И жених Толин, носитель традиций фон Мекков и Пальчинских, вскоре встретил невесту в нездешних кущах, ибо разделил судьбу всех больших российских инженеров: был расстрелян по одному из неоглашенных процессов. Так и развеялась бесследно еще одна молекула России — семья Брунс.

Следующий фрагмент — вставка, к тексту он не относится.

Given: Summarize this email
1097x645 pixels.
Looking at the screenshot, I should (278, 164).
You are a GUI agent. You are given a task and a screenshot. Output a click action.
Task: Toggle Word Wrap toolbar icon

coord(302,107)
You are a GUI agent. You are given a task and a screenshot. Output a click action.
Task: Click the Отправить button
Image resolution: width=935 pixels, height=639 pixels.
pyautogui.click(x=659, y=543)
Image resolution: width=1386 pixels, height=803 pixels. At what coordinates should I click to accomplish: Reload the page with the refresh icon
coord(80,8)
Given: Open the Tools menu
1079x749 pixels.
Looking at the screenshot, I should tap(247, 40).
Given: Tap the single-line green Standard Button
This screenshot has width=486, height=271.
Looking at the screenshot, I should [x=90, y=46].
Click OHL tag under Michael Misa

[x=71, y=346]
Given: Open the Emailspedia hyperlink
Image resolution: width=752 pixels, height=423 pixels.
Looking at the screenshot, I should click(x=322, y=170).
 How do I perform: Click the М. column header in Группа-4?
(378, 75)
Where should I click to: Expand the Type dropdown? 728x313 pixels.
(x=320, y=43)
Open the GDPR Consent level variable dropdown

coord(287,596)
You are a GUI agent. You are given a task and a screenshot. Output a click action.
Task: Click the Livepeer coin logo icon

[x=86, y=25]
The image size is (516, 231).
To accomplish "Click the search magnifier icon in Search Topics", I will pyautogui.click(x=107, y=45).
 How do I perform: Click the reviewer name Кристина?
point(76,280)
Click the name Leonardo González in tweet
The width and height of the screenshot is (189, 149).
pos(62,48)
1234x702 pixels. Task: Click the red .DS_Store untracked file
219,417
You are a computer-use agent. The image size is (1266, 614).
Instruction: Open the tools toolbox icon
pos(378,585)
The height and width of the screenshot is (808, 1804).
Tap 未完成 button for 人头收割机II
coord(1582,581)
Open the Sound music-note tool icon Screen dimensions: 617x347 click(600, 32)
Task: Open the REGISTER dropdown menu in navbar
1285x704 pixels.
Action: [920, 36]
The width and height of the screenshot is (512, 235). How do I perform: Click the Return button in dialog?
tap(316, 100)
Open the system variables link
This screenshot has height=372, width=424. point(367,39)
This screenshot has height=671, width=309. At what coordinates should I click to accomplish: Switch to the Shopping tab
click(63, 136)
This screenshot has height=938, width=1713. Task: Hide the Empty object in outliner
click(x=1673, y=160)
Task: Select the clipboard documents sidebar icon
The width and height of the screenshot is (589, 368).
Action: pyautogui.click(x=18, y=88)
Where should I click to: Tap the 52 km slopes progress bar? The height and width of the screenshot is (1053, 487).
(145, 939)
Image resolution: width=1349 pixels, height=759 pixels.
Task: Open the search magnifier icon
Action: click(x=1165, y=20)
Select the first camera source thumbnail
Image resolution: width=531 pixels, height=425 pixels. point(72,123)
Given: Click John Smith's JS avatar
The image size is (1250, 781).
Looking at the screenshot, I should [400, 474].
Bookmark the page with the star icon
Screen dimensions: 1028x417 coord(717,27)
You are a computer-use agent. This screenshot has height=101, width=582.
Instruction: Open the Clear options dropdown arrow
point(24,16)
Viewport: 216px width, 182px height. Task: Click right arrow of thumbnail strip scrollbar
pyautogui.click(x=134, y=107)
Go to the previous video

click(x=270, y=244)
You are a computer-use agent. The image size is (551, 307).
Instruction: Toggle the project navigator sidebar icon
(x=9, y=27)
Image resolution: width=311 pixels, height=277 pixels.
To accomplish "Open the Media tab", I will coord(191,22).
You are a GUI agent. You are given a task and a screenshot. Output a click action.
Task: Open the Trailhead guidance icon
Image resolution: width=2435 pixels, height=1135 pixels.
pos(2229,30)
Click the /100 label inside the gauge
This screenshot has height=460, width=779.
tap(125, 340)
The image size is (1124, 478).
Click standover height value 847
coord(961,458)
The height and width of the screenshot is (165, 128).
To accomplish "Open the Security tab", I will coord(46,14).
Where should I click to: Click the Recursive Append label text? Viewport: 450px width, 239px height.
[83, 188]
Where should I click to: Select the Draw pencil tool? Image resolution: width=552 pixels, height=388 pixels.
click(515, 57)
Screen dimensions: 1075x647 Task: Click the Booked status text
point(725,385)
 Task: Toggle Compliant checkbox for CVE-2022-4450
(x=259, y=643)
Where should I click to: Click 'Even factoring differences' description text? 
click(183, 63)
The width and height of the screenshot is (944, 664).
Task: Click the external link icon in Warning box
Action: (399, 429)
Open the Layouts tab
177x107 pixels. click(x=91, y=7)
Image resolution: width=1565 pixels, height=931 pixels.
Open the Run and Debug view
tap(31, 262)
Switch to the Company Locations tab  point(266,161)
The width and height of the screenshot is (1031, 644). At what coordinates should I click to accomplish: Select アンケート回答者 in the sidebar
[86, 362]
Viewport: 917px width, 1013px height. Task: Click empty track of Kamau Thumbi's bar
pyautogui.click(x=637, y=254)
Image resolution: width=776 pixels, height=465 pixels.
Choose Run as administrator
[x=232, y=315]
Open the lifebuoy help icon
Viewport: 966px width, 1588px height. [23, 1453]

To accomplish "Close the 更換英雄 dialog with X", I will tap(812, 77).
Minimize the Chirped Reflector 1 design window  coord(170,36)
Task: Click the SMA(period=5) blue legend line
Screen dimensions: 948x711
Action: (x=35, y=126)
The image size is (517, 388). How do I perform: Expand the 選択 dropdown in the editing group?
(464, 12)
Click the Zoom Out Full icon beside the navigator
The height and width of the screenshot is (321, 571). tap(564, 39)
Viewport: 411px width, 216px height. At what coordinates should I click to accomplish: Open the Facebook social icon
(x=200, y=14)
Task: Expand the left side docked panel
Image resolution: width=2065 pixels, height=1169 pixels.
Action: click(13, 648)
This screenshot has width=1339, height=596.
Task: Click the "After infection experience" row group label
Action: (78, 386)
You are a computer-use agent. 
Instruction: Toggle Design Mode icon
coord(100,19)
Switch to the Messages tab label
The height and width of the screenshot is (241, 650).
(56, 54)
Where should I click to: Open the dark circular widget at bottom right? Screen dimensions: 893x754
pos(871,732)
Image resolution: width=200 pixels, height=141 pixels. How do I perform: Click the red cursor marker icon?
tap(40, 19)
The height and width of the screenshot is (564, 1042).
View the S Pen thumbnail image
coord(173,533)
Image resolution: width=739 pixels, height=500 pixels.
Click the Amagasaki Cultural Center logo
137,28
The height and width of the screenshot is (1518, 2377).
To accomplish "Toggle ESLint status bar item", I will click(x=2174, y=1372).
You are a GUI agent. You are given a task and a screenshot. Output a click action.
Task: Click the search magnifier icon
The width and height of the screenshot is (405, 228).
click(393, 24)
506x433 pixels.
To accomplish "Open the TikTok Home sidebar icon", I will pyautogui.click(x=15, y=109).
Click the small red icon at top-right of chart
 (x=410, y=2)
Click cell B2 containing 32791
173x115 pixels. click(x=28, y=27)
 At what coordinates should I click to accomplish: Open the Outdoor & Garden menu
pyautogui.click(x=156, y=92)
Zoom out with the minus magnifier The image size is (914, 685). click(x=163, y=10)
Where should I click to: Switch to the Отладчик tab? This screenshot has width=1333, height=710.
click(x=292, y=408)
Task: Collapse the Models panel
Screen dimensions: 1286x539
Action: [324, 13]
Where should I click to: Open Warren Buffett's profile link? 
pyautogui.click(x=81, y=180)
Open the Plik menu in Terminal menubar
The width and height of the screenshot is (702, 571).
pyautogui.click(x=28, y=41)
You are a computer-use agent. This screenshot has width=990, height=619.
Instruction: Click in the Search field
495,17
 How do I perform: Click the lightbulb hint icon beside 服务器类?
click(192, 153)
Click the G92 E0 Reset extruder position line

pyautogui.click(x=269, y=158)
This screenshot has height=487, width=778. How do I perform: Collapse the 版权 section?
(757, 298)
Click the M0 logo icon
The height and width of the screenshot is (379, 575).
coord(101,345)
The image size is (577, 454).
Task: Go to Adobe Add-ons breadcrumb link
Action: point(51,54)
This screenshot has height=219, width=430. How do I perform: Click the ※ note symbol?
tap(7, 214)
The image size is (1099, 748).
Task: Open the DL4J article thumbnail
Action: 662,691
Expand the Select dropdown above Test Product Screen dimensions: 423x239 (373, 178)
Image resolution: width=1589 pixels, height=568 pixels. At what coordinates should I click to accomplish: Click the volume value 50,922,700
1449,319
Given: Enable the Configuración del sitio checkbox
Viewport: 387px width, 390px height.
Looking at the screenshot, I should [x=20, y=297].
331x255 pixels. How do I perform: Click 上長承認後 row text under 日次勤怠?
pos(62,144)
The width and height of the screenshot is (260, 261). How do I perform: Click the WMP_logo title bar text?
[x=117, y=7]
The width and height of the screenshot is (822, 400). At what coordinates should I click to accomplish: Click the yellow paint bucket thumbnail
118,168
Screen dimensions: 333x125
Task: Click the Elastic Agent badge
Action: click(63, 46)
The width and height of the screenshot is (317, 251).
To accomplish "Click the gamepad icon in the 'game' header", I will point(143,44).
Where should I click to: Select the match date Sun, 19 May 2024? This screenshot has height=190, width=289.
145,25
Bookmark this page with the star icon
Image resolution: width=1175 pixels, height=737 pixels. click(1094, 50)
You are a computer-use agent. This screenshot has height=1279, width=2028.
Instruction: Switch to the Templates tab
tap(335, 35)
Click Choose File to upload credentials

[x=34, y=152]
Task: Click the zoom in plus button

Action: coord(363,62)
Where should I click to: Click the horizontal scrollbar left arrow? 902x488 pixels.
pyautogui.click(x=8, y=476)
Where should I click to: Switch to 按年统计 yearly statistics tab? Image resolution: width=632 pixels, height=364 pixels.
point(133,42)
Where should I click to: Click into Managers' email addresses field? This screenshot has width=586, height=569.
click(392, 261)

В те же примерно времена, верно за год до Толиной смерти, Роня Вальдек, частенько забегая в Басманный переулок, мимоходом наблюдал постепенные этапы сноса Красных ворот, бывших для всех Вальдеков неким эталоном благородной, талантливой московской старины.
У самого Рони, его близких, верно, да у всех чутких к родовой символике коренных москвичей именно снос Красных ворот, — первое в условиях НЭПа беспощадное жертвоприношение социалистическому молоху, первая большая архитектурная казнь в древней столице. — вызвала тревожное предчувствие худших надвигающихся потрясений. Будто вынесла чужая тайная воля смертный приговор всему, что составляло духовную сущность и духовную ценность российского народа. Будто и в самом деле уже начало сбываться мистическое пророчество о Грядущем и Торжествующем Хаме.